At least 3,700 killed in Indonesian earthquake

Hospitals overflow as frantic rescuers hunt for survivors

ASSOCIATED PRESS

May 28, 2006


ADEK BERRY / AFP / Getty Images
Anguished villagers wept as bodies were carried away yesterday in Bantul, where 2,000 people died after the temblor on Indonesia's Java Island.
BANTUL, Indonesia – Desperate relatives and rescue workers searched through rubble for survivors yesterday after a powerful earthquake flattened nearly all the buildings in this rice-farming town while residents slept, killing more than 3,700 people on Indonesia's densely populated Java island.

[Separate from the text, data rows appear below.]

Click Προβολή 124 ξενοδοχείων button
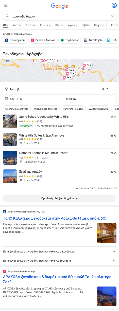Viewport: 119px width, 311px height. coord(60,198)
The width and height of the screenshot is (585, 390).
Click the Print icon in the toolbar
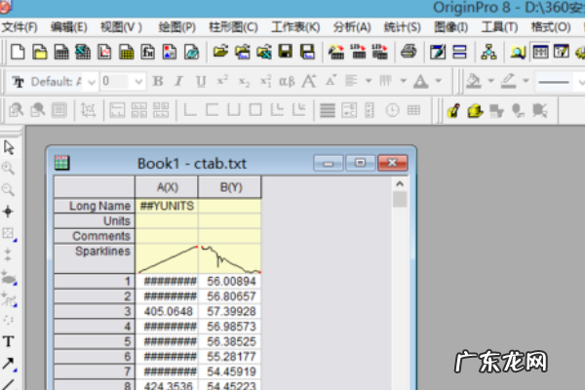tap(410, 51)
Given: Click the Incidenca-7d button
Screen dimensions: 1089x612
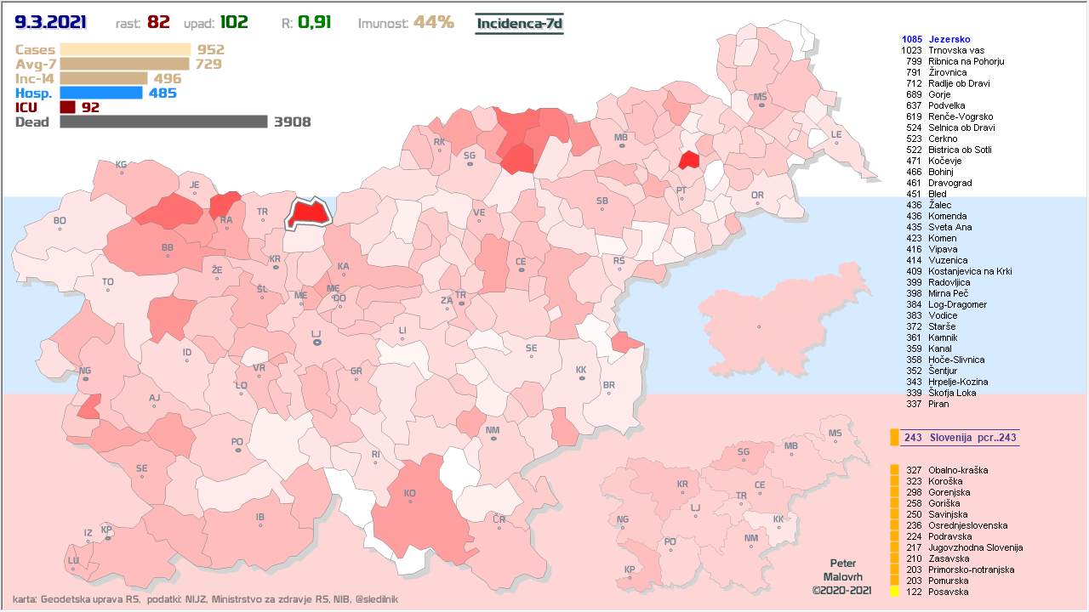Looking at the screenshot, I should (519, 23).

The magnitude-6.3 quake wounded thousands more and was the nation's biggest disaster since the Dec. 26, 2004, tsunami. It also triggered fears that a nearby volcano would erupt.

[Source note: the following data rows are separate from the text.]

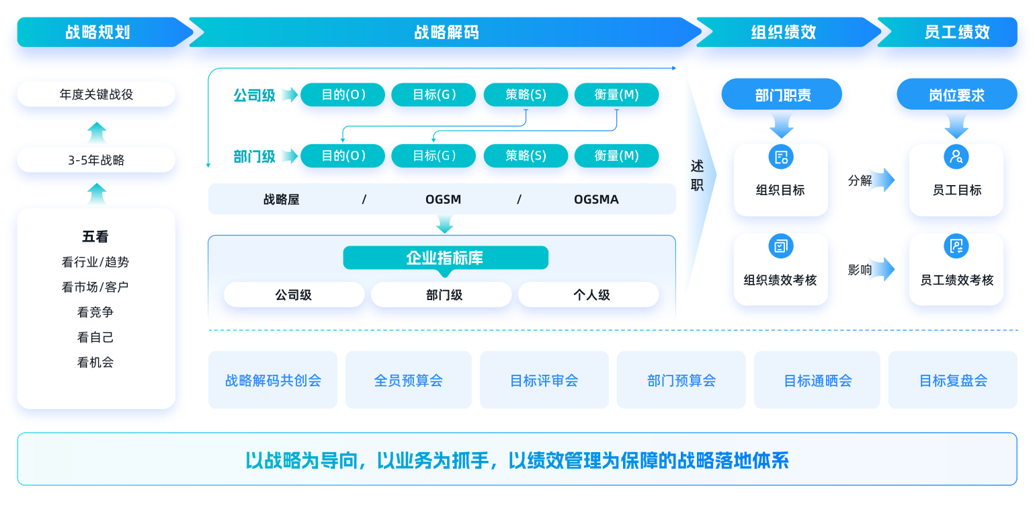The image size is (1035, 506).
Task: Click the 员工目标 person icon
Action: point(956,157)
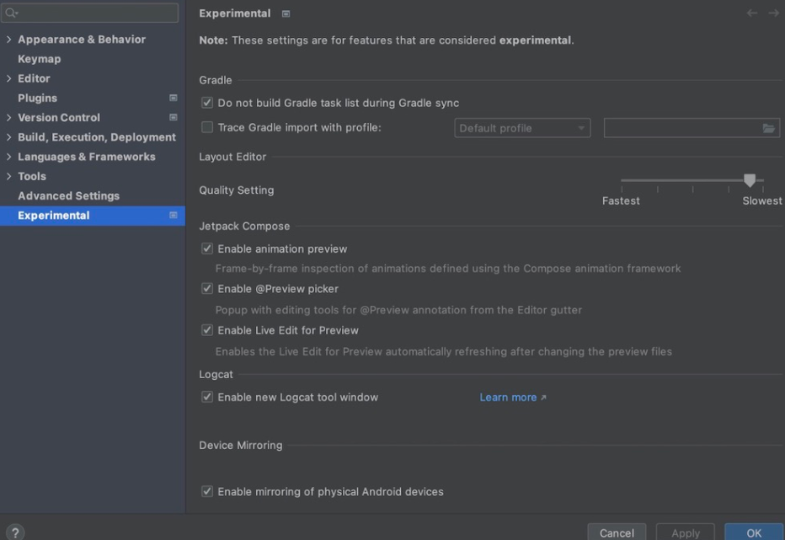This screenshot has height=540, width=785.
Task: Click the forward navigation arrow
Action: coord(773,13)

The worst devastation occurred near the city of Yogyakarta, in Bantul, where 80 percent of the homes were shattered and more than 2,000 people killed. Residents started digging mass graves almost immediately, with family members sobbing and reading the Quran beside rows of corpses awaiting burial beneath a blazing sun.

Village leaders recorded the names of victims so they could be added to the official death toll. Subarjo, a 70-year-old food vendor, sobbed next to his dead wife, his house destroyed.

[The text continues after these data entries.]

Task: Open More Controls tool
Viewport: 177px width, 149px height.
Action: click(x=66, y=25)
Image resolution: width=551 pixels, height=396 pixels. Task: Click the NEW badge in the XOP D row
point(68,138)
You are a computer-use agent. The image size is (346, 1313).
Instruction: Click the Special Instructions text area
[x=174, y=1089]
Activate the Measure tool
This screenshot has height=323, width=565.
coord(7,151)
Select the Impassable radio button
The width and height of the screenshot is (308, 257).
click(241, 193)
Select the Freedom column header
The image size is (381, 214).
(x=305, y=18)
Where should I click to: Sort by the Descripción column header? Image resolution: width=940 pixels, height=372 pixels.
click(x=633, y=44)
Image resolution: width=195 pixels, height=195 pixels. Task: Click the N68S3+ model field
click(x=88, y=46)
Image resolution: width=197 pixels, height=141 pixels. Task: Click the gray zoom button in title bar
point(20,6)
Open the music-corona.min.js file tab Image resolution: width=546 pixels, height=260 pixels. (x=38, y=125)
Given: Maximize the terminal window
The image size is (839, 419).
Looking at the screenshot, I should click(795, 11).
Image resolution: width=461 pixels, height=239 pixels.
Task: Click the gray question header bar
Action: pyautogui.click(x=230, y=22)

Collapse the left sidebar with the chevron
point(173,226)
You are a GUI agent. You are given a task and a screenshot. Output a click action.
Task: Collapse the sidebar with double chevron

“I couldn't help my wife ... I was trying to rescue my children, one with a broken leg, and then the house collapsed,” he said. “I have to accept this as our destiny, as God's will.”


More than 400 aftershocks rattled the area, about 250 miles east of the capital, Jakarta, as the injured were taken to hospitals over cracked roads on trucks, buses and even motorbikes. But many were blocked by broken bridges.

Meanwhile, two strong earthquakes struck the South Pacific today. A magnitude-6.7 temblor rocked the island nation of Tonga and a magnitude-6.2 quake struck off the coast of Papua New Guinea, the U.S. Geological survey said. There were no immediate reports of damage or injuries.

A driving rain began late last night, and major hospitals set up tents in their parking lots to try to protect the overflowing masses of the injured. At one hospital, many victims lay on the wet ground with only newspaper beneath them. Nurses ran in and out, ferrying quickly dwindling supplies.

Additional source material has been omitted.